WHAT TO DO
From the data that follows, report the number of lines including "computer", and only that number.

DATA FOR ANALYSIS
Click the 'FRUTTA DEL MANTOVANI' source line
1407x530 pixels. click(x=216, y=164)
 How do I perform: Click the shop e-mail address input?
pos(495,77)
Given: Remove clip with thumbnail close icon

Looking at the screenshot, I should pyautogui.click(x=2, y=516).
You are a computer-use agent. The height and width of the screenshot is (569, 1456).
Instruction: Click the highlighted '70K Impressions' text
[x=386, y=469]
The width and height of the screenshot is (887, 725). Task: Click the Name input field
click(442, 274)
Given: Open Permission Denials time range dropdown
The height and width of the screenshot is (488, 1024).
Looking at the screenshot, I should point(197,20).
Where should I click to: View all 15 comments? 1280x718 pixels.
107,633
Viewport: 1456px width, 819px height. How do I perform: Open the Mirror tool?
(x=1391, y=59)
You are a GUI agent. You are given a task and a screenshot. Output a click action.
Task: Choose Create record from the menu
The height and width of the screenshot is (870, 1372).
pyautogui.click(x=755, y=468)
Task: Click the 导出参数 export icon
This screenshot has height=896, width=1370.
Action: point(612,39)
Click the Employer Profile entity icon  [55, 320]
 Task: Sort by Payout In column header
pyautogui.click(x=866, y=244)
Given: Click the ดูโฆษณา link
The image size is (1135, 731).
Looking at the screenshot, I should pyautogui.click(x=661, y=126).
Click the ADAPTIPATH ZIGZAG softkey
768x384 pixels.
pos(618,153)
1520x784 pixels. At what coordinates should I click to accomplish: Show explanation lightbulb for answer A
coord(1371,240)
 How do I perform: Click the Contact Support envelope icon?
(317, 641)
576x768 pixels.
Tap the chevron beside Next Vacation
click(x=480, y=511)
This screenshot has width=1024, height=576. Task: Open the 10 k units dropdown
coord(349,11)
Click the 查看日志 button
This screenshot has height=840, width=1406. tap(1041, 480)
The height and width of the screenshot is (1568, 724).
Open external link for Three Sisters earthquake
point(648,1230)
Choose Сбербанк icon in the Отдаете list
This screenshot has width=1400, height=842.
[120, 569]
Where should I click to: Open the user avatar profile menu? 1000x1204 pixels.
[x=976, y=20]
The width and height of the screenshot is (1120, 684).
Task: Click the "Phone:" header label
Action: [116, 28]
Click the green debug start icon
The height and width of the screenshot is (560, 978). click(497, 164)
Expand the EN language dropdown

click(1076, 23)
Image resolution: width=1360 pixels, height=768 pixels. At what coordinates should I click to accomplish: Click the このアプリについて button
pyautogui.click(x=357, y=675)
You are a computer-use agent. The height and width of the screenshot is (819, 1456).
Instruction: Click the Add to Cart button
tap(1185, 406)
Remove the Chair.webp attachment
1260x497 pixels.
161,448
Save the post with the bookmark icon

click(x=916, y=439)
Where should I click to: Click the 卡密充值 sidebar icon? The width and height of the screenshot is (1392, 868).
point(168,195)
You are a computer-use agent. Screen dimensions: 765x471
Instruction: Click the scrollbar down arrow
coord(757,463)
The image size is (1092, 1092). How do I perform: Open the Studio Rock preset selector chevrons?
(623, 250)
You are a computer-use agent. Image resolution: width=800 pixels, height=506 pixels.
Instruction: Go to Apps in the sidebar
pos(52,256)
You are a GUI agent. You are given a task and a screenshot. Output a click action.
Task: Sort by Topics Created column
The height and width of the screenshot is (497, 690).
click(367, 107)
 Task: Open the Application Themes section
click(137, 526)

ANSWER TO THIS PROBLEM
4